# Fragmenting corals



## Raptor (Jan 3, 2003)

Well the way i frag coralmorphians is pretty easy. First is find yourself some lace rock rubble. (Or seashells) You'll need a sharp razor and some crazy glue.
I also use an acryllic box used for shower stuff like shampoo. It has holes all in it is transpearent and has suction cups on it so i can stick it to the wall of the tank where they won't get bothered by the stupid snails.

Pick out a mushroom you would like to make more of and cut it just under the cap. You dont need to cut it at the base the stalk will regrow a new head.
Take the disk part of the shroom and cut (With a brand new razor)like a pizza across the mouth making sure all pieces contain a bit of the mouth of he coral. You want between 4-8 pieces depends on the size of the shroom.

Once thats done take each piece and crazyglue it to a piece of rubble rock or seashell let it dry for 10 -20 secs and place in the container in the tank and move to the next piece untill your done. Easy enough? Thought so.

Please share your coral propagation methods. 
Next one i'll post is kenya tree.


----------



## -=BOB=- (Mar 6, 2003)

Well I don't have much experience with fragging so far I did two of my corals.. 
I lost that acropora (to RTN- rapid tissue necrosis, it was totally bleached within 48 hours) while it was dying I tried to save some frags (as Andrew instructed) but I was late and all 3 of them were lost..

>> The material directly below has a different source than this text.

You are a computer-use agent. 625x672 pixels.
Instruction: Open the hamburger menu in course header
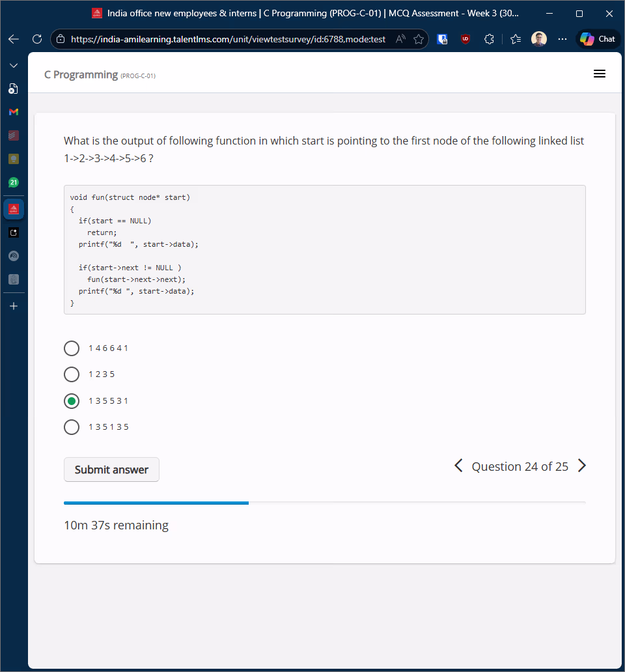click(600, 74)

Other coral I fragged was LPS, hammer euphyllia (unlike its cousin torch grows really quick, that makes it my trade source) I used kitchen scissors (that ones you would use to cut chicken and so..) you don't need to glue it to rock cause its "stoney", just attach it somewhere to rockwork... Fairly easy..


----------



## Alexraptor (Jan 30, 2003)

Can Shrooms be propagated by cutten them at the foot as well? or to be more precise, will the foot grow out again? ive been considering moving a couple of my hair shrooms for a few months now, their being crowded out by a larger one in the colony that sucks up most of the light from them


----------



## Raptor (Jan 3, 2003)

If there is any remains of the mushroom it will likely regrow.
florida ricordia and yuma's are dome a little different.
I'll write a fragging proceedure for them.


----------



## Trillion (May 10, 2004)

don't plan on trying this method you guys are speaking of any time soon if ever.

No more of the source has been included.